- Exercise brief -
Copy the entries again from the first line through the line that contains "pos(968,149)", requests included, and add 139 to every coordinate in the answers.

>> Start Given records

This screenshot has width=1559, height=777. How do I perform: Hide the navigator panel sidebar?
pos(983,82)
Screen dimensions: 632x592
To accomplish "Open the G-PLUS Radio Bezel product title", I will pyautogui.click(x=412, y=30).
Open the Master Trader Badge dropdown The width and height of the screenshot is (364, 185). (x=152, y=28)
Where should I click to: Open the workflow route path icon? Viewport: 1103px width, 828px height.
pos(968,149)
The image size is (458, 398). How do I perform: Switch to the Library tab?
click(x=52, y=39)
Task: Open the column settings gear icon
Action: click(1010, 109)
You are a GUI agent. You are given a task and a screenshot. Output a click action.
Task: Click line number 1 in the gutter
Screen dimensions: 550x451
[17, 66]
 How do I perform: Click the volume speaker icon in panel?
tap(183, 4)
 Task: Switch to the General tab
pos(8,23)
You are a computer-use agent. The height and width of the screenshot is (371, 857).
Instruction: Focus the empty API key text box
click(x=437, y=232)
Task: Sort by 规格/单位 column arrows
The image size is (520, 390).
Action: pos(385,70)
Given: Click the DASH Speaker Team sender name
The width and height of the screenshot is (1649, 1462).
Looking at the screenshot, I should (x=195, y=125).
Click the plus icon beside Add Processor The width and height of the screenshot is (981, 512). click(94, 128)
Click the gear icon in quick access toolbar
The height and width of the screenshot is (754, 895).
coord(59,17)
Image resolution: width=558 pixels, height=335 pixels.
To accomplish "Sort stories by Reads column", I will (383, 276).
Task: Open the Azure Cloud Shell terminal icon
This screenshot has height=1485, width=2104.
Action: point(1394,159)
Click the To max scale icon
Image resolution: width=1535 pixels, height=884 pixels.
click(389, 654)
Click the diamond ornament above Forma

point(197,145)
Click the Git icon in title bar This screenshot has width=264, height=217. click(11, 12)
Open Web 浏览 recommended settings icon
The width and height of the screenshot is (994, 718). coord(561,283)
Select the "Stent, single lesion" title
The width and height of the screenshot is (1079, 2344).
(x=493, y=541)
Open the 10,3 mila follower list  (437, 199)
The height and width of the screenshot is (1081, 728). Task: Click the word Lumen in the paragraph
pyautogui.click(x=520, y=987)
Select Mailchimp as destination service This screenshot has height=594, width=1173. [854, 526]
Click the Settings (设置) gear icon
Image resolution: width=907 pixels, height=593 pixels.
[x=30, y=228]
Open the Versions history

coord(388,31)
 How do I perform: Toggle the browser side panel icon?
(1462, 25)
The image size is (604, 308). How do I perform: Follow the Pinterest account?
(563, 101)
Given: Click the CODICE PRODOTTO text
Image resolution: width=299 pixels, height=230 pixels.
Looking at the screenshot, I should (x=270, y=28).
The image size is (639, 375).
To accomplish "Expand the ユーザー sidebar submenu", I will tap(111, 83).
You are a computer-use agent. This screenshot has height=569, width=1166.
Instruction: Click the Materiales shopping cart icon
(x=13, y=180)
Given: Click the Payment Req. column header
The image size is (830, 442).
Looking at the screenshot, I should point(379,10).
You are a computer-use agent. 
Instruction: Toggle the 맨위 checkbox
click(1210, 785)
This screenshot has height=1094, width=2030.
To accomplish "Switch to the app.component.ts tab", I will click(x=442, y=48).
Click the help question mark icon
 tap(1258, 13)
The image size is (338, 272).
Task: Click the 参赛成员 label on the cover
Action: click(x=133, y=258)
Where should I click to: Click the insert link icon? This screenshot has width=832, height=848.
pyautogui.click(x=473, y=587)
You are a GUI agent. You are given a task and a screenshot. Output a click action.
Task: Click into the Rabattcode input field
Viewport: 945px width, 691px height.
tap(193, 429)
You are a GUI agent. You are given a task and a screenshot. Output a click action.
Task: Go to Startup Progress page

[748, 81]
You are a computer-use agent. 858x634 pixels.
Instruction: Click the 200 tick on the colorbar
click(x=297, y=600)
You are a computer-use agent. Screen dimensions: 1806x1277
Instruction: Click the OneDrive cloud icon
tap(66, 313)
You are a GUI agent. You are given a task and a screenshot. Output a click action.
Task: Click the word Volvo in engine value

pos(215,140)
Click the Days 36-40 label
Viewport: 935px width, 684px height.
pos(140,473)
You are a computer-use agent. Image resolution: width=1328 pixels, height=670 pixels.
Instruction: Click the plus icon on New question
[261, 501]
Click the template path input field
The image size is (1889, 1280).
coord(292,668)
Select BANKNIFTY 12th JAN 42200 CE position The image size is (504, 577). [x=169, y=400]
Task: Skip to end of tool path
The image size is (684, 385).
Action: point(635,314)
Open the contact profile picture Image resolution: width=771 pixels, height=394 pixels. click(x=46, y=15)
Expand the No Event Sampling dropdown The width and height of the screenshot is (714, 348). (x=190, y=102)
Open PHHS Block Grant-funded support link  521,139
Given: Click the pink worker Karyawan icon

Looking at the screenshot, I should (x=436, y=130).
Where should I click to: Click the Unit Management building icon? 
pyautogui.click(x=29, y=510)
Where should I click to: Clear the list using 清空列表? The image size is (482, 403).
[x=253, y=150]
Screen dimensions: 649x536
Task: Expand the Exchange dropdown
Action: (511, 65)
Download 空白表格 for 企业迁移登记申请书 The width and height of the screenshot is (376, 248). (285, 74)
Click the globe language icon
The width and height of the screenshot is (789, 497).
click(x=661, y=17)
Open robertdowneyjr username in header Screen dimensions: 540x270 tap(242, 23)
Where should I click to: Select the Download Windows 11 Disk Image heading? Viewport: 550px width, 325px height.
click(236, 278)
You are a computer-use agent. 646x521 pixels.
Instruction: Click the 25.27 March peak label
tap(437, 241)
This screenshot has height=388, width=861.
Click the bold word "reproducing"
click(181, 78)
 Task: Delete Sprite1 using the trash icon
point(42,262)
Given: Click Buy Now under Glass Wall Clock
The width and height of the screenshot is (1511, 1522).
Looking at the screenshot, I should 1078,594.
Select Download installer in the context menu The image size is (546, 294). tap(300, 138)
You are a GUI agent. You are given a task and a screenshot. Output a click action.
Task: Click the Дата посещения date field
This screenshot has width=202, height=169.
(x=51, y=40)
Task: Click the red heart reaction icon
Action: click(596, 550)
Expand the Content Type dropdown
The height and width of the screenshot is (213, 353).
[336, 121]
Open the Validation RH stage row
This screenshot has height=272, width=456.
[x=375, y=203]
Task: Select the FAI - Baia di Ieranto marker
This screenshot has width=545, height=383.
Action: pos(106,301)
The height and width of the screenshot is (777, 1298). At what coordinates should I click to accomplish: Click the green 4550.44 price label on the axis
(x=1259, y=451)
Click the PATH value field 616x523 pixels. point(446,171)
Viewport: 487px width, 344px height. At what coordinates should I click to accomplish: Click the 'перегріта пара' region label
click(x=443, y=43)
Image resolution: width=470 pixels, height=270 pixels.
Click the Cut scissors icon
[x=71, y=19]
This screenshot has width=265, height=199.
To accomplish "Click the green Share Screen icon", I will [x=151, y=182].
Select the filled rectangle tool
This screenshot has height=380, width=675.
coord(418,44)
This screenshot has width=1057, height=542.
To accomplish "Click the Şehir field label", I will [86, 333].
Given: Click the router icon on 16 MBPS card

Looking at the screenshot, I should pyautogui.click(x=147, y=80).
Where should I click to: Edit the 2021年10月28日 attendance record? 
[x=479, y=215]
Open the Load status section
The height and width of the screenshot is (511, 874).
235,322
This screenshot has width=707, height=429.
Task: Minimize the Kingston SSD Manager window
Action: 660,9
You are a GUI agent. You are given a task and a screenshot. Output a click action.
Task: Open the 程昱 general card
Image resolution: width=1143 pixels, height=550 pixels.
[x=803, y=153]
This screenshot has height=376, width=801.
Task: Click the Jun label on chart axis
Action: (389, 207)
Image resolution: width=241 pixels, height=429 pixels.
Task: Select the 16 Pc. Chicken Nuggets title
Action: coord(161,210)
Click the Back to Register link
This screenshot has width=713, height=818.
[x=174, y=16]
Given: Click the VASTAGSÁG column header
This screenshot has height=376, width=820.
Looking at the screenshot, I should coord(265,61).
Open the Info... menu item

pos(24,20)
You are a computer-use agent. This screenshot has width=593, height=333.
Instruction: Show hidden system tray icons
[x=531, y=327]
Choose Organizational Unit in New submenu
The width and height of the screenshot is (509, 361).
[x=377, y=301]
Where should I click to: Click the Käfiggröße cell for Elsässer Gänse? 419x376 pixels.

>> End Given records

- Output of the exercise -
This screenshot has width=1559, height=777. How do I perform: Hide the navigator panel sidebar?
pos(1122,221)
Screen dimensions: 632x592
To accomplish "Open the G-PLUS Radio Bezel product title", I will pyautogui.click(x=551, y=169).
Open the Master Trader Badge dropdown The width and height of the screenshot is (364, 185). (x=291, y=167)
Where should I click to: Open the workflow route path icon? Viewport: 1103px width, 828px height.
pos(1107,288)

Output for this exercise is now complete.